At the same time, Pakistan's strategic importance to the United States was enhanced because Pakistan provided the convenient armed supply base to the anti-Soviet Afghan 'freedom fighters' which was backed by the United States politically, financially and militarily. After the Soviet military occupation of Afghanistan in December 1979 Pakistan became a 'front line-state'.

As a result, the US soon lifted the military sanctions which were in force against Pakistan for violating the Symington Amendment. Islam religion played a key role in the Afghan resistant movement. Many of the freedom fighters were from Pashtun ethnicity.

In ethnically divided Afghanistan, Pashtuns constitute some 38% of its total population. The Durand Line divided the Pashtun belt in mid-19th century and rest lived in North Western Frontier and Balochistan Provinces in present Pakistan.

In addition to compulsions arising out of the Pakistani military-strategic alliance with the United States, its religious and ethnic links got Pakistan involved highly in the Afghan resistance movement. Pakistan's Inter-Service Intelligence (ISI) agency played a key role in organizing and channelling funds and arms to the Afghan fighters-Mujahideens.

Pakistan also used the Afghan crisis for its own advantage. The Pakistan ruler at the time General Zia-ul-Haq was in a position to refuse the offer of $ 400 million by the Carter administration and bargained with the Reagan administration to obtain economic and military assistance of $ 3.2 billion stretching over five years.

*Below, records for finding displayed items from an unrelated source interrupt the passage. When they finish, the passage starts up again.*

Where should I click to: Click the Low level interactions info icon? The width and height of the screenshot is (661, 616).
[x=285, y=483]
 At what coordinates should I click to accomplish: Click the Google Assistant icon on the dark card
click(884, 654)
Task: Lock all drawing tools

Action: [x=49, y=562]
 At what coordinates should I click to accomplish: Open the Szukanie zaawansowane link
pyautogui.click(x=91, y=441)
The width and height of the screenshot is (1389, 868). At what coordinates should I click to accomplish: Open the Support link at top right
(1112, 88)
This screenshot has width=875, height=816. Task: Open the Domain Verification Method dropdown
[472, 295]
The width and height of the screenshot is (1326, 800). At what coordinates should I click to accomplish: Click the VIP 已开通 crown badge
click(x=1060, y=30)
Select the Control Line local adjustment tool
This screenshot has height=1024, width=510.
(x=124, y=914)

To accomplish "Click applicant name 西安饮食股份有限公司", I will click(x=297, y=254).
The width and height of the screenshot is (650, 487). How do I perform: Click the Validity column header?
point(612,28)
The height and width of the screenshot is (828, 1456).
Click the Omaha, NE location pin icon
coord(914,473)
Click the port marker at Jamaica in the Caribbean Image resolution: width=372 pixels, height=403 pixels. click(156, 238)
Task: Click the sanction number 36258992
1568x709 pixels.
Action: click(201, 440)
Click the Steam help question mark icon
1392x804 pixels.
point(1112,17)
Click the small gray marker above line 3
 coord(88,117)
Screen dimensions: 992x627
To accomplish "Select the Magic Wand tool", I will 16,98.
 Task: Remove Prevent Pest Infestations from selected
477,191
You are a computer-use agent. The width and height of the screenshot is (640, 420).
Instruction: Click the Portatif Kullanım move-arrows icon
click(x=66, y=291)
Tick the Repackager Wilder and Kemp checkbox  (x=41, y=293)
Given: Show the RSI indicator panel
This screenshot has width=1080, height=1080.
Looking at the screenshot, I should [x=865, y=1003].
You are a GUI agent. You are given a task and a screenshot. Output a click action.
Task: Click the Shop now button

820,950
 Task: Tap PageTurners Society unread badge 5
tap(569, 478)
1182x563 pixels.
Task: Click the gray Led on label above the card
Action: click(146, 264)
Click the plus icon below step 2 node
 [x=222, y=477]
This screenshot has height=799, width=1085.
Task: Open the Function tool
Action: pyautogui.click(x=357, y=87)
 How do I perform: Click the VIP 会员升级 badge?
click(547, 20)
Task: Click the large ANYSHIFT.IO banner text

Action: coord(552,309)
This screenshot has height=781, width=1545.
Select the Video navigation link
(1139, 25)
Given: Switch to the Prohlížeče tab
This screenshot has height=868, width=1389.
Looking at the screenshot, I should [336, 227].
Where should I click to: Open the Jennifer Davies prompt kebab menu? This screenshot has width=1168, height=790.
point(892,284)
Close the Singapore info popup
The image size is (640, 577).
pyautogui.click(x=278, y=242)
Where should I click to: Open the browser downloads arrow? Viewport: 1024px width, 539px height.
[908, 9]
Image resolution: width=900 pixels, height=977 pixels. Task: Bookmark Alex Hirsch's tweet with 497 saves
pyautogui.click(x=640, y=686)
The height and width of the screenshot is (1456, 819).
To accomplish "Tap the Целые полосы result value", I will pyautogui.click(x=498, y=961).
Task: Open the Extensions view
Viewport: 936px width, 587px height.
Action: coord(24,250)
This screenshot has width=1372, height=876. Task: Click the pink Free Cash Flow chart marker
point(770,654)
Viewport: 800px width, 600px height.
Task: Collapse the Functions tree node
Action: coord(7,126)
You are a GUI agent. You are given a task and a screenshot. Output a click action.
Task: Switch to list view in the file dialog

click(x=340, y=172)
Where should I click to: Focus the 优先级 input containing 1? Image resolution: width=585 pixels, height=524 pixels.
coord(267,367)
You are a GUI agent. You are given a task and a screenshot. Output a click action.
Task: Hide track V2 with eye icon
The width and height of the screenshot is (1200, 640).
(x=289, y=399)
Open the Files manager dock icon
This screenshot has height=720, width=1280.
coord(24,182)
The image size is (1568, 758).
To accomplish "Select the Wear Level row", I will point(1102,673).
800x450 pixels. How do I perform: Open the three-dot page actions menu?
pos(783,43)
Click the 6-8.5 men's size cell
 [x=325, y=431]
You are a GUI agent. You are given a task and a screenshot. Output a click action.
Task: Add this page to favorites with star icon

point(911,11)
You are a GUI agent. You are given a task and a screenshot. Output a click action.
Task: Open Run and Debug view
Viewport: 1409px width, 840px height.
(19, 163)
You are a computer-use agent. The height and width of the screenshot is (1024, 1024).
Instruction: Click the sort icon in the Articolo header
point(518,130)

The Middle-Eastern countries expressed their anger against the Soviet occupation of Afghanistan, a fellow Muslim country. The Pakistan military regime utilized the Pakistan's pre-eminent position as a front which is checking the invasion of the Islamic world by the Communist superpower to win over the recognition and legitimacy in the Middle-East.

The Islam factor played a key role in the establishment of Pakistan State in 1947. However, it was military ruler Zia-ul-Haq who launched the systematic policy of Islamization of Pakistan state emphasizing the Islamic criminal code.

In this policy two institutions acquired importance in the politics of Pakistan. First was Jama at-e-Islami (JI) consisting of Sunni Wahabi followers. In this context, it became the most important and well-organized fundamentalist organization in Pakistan as its influence was very strong in the Pakistan military, particularly in the all powerful ISI agency.

The second institution operating in Pakistan was Jamiat ul Ulema-e-Islami (JUI) which was influenced by the Deobandi school. JUI is active mainly in the rural areas, North West Frontier and Balochistan provinces.

While JI with the assistance of ISI provided military training to Afghan fighters, in many JUI operated madrassahs they received religious education. It was often claimed Pakistan used the arrangements and facilities set up to sustain Afghan resistance to train and equip militants in the disputed Kashmir against India.

India was nervous over the US military assistance to Pakistan despite many assurances on the part of US administration that their military assistance would not tilt the South Asian military balance against India. At the beginning the adverse political and security implications of Pakistan's involvement in the Afghan resistance was not apparent.

However, it militarized the already fragile society and polity with an unprecedented scale. The Islamization process creates a situation where the military came under the influence of fundamentalist organizations, mainly of the JI. At the same time, Arms black-market was thieving creating serious internal security.

With the growth of Taliban movement the situation began to deteriorate further. Most of the young Taliban members, many of them were the sons of Afghan refugees in Pakistan, received their religious education and training in madrassahs operated by JUI in Pakistan. They were in the forefront of the Islamic resistance of holy war-jihad.